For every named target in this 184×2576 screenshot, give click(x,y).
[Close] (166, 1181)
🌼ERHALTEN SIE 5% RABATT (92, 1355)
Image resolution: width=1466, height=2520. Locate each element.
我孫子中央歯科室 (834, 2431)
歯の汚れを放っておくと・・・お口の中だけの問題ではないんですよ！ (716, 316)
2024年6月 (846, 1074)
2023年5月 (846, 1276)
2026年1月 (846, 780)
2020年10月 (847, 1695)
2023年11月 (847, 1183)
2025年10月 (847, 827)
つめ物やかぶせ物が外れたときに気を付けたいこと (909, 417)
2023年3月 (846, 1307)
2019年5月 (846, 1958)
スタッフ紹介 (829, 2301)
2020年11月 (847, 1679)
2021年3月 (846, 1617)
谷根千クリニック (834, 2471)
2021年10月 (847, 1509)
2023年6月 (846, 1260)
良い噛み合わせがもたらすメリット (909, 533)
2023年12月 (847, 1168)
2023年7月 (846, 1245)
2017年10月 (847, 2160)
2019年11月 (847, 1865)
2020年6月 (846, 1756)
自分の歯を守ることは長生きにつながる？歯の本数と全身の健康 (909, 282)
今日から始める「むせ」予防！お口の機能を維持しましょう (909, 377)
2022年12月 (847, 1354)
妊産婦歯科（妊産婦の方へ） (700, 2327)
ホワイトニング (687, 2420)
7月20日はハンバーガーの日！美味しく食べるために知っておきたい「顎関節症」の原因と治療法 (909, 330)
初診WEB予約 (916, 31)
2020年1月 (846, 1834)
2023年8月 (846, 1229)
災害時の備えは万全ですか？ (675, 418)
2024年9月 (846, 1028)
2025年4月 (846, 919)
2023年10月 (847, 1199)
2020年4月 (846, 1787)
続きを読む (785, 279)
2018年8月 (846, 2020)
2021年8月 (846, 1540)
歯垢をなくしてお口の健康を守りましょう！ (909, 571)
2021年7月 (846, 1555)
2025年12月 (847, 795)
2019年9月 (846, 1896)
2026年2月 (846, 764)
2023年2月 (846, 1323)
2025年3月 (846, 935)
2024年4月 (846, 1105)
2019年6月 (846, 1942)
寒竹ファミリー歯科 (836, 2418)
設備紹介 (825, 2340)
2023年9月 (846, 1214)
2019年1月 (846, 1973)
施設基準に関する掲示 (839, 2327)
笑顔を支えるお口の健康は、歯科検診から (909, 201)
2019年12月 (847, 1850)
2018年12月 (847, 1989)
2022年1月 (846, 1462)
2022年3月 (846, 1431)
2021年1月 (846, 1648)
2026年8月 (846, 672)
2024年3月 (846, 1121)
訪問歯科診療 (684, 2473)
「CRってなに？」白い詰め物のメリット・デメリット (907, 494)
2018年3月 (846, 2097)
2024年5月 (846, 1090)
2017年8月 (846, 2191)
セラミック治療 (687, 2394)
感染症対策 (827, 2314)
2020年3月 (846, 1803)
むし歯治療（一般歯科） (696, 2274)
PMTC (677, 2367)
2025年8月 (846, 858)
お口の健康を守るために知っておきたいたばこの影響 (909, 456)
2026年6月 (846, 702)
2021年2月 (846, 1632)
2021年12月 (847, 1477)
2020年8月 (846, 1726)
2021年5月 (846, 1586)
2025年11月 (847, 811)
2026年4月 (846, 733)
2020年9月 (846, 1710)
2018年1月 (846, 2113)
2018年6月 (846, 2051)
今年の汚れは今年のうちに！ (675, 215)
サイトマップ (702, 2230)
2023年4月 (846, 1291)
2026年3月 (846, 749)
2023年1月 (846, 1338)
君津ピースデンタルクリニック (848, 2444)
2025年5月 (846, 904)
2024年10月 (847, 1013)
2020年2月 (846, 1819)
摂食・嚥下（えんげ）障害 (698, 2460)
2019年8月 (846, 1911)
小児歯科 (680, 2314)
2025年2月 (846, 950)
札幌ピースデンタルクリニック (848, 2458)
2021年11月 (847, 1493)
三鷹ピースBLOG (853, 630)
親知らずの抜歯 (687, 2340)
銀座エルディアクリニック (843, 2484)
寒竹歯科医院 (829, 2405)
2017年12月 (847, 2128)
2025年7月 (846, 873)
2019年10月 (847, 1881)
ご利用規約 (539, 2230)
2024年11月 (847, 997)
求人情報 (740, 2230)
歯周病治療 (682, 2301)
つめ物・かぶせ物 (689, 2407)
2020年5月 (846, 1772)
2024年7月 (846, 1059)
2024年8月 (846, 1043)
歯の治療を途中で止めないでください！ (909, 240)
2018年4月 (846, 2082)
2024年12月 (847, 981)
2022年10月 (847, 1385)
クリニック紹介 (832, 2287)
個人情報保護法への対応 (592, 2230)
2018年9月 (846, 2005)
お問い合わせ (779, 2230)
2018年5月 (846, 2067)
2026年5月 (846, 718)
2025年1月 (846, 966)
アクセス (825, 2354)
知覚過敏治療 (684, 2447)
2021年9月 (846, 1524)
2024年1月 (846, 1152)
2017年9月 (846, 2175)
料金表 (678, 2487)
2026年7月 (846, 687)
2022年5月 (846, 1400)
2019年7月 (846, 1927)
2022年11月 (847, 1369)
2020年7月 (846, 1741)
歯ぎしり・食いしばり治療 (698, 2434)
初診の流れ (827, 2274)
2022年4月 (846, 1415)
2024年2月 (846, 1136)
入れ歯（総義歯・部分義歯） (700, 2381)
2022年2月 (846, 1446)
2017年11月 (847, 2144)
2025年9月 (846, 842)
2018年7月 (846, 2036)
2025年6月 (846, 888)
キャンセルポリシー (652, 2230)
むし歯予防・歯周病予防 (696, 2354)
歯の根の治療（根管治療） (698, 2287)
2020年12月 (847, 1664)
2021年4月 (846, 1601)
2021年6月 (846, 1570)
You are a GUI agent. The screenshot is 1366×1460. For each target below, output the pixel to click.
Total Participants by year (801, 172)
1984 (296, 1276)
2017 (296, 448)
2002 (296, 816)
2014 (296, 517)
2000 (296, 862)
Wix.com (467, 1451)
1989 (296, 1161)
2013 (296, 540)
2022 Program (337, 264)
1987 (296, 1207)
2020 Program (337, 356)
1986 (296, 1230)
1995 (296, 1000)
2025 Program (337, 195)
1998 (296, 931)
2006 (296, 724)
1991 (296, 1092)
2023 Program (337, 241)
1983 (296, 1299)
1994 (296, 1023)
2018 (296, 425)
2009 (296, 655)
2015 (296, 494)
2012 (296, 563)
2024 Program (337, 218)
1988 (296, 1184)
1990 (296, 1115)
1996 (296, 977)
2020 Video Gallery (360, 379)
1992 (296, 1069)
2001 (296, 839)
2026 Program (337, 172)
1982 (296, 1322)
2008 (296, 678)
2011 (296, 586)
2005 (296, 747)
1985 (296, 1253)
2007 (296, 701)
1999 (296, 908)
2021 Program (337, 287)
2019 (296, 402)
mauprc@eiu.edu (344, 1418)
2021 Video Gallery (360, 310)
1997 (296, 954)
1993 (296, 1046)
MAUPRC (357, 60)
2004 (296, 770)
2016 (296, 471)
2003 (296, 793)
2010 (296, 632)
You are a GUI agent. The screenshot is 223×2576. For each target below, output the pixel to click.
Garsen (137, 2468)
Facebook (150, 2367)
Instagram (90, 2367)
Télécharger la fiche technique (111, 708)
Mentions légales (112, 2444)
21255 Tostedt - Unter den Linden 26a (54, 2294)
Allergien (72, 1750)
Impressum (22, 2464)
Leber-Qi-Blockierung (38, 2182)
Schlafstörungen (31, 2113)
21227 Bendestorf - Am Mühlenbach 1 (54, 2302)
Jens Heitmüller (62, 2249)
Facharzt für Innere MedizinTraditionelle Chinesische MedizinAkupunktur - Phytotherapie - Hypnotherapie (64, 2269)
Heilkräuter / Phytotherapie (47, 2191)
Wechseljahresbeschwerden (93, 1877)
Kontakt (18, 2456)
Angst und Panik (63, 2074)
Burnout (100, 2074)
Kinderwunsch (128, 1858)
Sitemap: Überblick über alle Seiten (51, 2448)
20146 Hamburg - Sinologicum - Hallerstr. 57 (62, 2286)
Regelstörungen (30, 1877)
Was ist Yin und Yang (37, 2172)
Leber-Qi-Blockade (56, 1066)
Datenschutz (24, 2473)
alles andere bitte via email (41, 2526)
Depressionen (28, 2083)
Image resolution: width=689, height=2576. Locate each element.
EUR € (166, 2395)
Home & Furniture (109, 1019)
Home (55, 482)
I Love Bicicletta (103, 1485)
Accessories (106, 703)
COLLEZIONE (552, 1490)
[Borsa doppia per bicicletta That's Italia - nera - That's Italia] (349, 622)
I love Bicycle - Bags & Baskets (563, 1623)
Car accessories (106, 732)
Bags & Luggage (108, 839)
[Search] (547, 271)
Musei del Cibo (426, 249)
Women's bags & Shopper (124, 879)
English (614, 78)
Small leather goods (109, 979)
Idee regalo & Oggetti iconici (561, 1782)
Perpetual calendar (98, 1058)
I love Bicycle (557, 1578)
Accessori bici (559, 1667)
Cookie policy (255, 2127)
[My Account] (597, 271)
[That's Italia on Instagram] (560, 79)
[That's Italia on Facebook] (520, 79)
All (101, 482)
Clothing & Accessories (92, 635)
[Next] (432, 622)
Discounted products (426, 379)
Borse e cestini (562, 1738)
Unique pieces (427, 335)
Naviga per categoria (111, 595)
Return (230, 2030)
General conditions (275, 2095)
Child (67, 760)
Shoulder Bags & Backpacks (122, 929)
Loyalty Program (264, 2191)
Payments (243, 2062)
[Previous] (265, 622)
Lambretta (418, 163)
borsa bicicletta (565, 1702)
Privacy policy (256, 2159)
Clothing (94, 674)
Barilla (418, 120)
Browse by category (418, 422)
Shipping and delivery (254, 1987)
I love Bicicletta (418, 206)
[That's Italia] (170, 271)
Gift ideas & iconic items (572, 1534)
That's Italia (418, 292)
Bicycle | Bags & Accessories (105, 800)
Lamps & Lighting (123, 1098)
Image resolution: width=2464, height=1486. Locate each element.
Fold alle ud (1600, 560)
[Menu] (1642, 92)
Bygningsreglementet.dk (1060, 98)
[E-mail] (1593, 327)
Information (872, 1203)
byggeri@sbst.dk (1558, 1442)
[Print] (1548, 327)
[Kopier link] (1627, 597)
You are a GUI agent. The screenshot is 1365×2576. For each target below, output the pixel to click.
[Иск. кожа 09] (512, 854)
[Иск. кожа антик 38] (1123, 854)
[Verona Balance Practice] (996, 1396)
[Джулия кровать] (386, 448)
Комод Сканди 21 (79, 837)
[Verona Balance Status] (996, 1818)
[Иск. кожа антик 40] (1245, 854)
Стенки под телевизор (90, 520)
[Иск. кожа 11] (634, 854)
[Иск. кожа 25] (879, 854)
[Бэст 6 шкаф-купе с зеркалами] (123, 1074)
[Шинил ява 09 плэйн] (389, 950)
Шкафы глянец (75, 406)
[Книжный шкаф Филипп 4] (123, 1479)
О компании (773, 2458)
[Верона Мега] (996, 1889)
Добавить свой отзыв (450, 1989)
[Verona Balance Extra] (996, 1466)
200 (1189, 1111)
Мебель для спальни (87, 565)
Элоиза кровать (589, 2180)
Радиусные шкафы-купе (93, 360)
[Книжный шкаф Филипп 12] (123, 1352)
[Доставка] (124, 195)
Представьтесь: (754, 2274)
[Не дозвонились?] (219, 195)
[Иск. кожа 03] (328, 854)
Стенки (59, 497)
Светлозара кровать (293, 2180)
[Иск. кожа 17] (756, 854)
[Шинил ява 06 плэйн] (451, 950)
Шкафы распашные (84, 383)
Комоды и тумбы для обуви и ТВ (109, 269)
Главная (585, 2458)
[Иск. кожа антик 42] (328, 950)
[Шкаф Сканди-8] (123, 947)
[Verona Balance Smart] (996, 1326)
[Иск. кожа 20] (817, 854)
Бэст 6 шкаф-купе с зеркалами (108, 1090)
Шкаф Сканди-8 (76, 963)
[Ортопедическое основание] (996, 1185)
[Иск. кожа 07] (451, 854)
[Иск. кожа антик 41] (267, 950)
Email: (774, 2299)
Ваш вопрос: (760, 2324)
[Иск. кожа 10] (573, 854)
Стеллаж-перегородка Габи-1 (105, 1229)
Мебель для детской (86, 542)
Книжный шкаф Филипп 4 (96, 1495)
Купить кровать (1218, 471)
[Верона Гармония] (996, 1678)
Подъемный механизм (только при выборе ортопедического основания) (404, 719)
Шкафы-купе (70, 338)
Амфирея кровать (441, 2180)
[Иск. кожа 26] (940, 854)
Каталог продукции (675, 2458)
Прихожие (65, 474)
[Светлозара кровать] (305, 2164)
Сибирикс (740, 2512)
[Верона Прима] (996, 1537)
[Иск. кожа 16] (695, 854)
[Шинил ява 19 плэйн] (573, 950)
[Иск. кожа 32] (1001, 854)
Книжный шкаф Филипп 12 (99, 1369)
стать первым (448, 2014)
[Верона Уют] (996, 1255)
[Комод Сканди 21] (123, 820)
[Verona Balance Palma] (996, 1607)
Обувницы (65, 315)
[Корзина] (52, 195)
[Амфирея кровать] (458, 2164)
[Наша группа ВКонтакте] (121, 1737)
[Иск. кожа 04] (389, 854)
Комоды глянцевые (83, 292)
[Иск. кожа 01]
########################################
# Task description:
Using the data above, repeat exactly the lines that begin at the line with "Cookie policy (255, 2127)" and end at the line with "Lamps & Lighting (123, 1098)", both ends included.

# Solution to the exercise:
Cookie policy (255, 2127)
[My Account] (597, 271)
[That's Italia on Instagram] (560, 79)
[That's Italia on Facebook] (520, 79)
All (101, 482)
Clothing & Accessories (92, 635)
[Next] (432, 622)
Discounted products (426, 379)
Borse e cestini (562, 1738)
Unique pieces (427, 335)
Naviga per categoria (111, 595)
Return (230, 2030)
General conditions (275, 2095)
Child (67, 760)
Shoulder Bags & Backpacks (122, 929)
Loyalty Program (264, 2191)
Payments (243, 2062)
[Previous] (265, 622)
Lambretta (418, 163)
borsa bicicletta (565, 1702)
Privacy policy (256, 2159)
Clothing (94, 674)
Barilla (418, 120)
Browse by category (418, 422)
Shipping and delivery (254, 1987)
I love Bicicletta (418, 206)
[That's Italia] (170, 271)
Gift ideas & iconic items (572, 1534)
That's Italia (418, 292)
Bicycle | Bags & Accessories (105, 800)
Lamps & Lighting (123, 1098)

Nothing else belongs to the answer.